Date: Mon Aug 30 1999 06:13 Josef (This article by Robert Gregory describes probably gold shorts squeeze ) ID#238188: Copyright © 1999 Josef/Kitco Inc. All rights reserved Let's Call the Bankers' Bluff
  I am a miner. I own a small gold deposit in the U.S. At present I cannot mine it because of the artificially low gold price. I am concerned because bankers and politicians have conspired to push the price of gold down as part of their scheme to foist ultra-liberal "values" on countries around the world. They promote themselves as benign providers of stable economic growth. However, they are in fact self-deceived, perjuring hypocrites who are destroying the proper values of ordinary people. They have created an unstable economic bubble which is doomed to burst. Gold miners around the world have been made to bear the brunt of this self-deceived hypocrisy. I'm tired of it.
  As far as I can see, since Alan Greenspan's declaration of "war on gold," miners have unwittingly become their own worst enemies. In response to the war being waged against them, miners ought to form a cartel analogous to the OPEC cartel which governs oil production. Furthermore, bankers have forced miners into a game of bluff. Sophisticated bankers ( like lawyers and politicians ) become competent bluffers by virtue of their business. Miners, however, appear not to understand the dynamics of bluffing.

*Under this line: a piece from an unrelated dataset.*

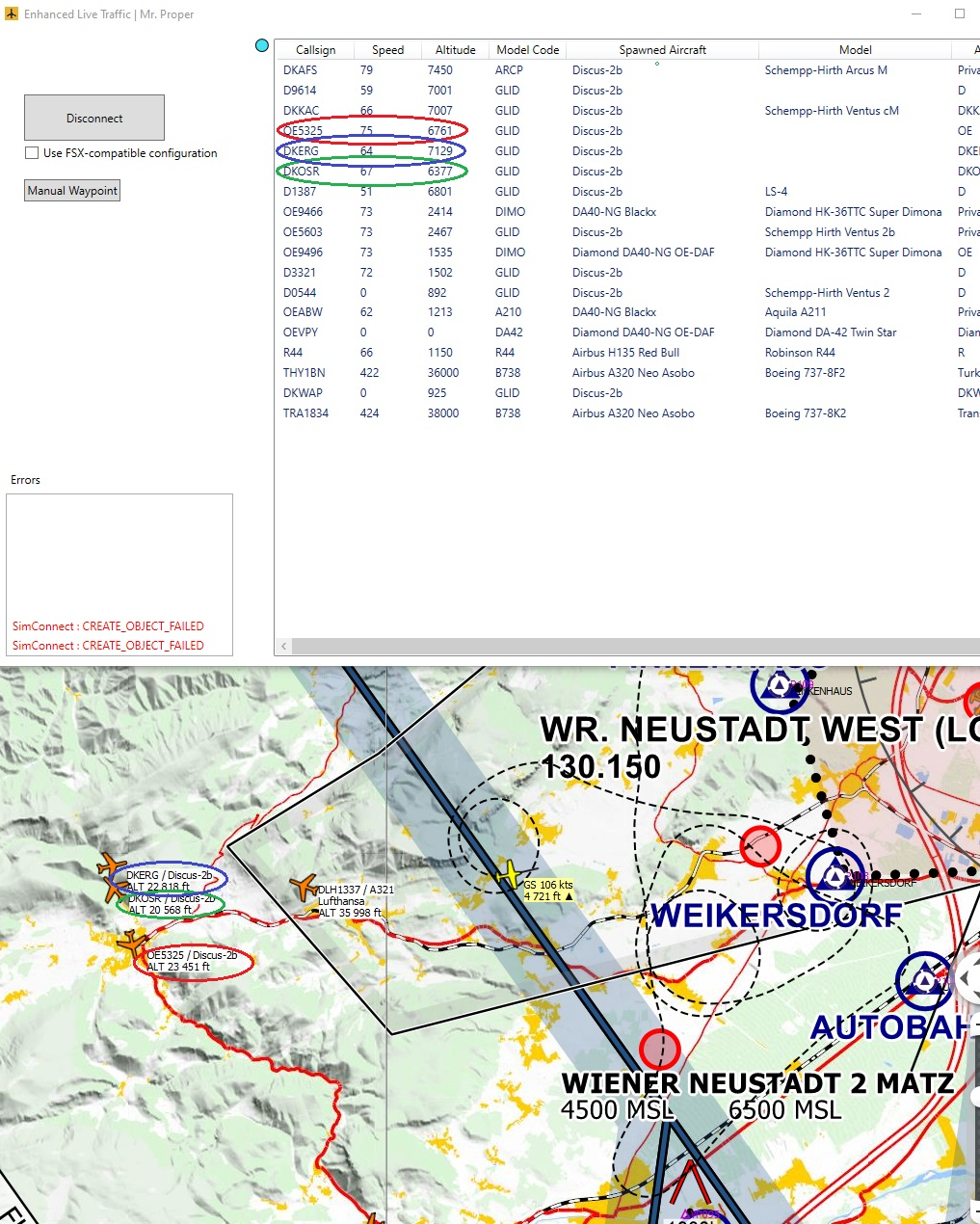
Task: Sort table by Altitude column header
Action: coord(455,50)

  According to statistics published elsewhere on golden-eagle, annual worldwide consumption of gold is about 2800 tons whereas annual mining output is only about 2400 tons. Therefore, central banks only need to dump about 400 tons on the market per year to keep gold low. Since the banks hold about 17000 tons of gold, at the present rate, they can plan to keep gold at a low price for perhaps 42 years. However, if world mining production were cut in half then banks would be forced to dump about 1600 tons per year just to keep supply even with the present level of demand. Furthermore, if aggregate gold production were limited by a cartel, worldwide demand for gold would AT LEAST double. Central Banks would be forced to divest over 4400 tons per year and would only be able to perpetuate their fraud for 3 or 4 more years. As gold miners we have a choice between: ( 1 ) wasting our rare resource by producing it and selling it at ( a pathetic ) $260 per oz, or ( 2 ) we can cut our aggregate production in half which would increase our aggregate income AT LEAST tenfold. Presently miners produce too much gold. We have become our own worst enemies.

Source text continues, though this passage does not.